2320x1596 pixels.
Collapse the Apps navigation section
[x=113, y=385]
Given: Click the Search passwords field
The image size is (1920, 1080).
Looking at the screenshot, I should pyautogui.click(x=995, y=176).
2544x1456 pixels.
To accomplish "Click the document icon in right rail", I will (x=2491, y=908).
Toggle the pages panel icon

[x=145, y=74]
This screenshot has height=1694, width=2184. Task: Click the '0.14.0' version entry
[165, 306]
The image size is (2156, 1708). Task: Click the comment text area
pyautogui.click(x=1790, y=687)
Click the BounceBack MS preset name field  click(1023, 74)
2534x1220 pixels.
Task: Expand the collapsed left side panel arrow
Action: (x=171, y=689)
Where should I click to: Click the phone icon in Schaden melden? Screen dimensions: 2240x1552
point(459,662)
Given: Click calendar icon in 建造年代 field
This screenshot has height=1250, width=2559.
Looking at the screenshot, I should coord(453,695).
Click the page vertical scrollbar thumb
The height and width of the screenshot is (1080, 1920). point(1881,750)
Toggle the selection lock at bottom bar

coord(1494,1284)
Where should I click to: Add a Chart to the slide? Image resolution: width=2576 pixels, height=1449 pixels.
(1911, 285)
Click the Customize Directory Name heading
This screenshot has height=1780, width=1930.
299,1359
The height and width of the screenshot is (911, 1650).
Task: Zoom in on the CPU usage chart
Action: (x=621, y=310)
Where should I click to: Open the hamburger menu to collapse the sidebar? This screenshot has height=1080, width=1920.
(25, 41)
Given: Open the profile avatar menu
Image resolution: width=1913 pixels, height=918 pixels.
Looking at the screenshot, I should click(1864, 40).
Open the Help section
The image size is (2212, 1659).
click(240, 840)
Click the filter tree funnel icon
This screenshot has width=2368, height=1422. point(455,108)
________________________________________
-- What to produce --
The records above are to be duplicated exactly, every one of them.

-- Result --
2320x1596 pixels.
Collapse the Apps navigation section
[x=113, y=385]
Given: Click the Search passwords field
The image size is (1920, 1080).
Looking at the screenshot, I should pyautogui.click(x=995, y=176).
2544x1456 pixels.
To accomplish "Click the document icon in right rail", I will (x=2491, y=908).
Toggle the pages panel icon

[x=145, y=74]
This screenshot has height=1694, width=2184. Task: Click the '0.14.0' version entry
[165, 306]
The image size is (2156, 1708). Task: Click the comment text area
pyautogui.click(x=1790, y=687)
Click the BounceBack MS preset name field  click(1023, 74)
2534x1220 pixels.
Task: Expand the collapsed left side panel arrow
Action: (x=171, y=689)
Where should I click to: Click the phone icon in Schaden melden? Screen dimensions: 2240x1552
point(459,662)
Given: Click calendar icon in 建造年代 field
This screenshot has height=1250, width=2559.
Looking at the screenshot, I should coord(453,695).
Click the page vertical scrollbar thumb
The height and width of the screenshot is (1080, 1920). point(1881,750)
Toggle the selection lock at bottom bar

coord(1494,1284)
Where should I click to: Add a Chart to the slide? Image resolution: width=2576 pixels, height=1449 pixels.
(1911, 285)
Click the Customize Directory Name heading
This screenshot has height=1780, width=1930.
299,1359
The height and width of the screenshot is (911, 1650).
Task: Zoom in on the CPU usage chart
Action: (x=621, y=310)
Where should I click to: Open the hamburger menu to collapse the sidebar? This screenshot has height=1080, width=1920.
(25, 41)
Given: Open the profile avatar menu
Image resolution: width=1913 pixels, height=918 pixels.
Looking at the screenshot, I should click(1864, 40).
Open the Help section
The image size is (2212, 1659).
click(240, 840)
Click the filter tree funnel icon
This screenshot has width=2368, height=1422. point(455,108)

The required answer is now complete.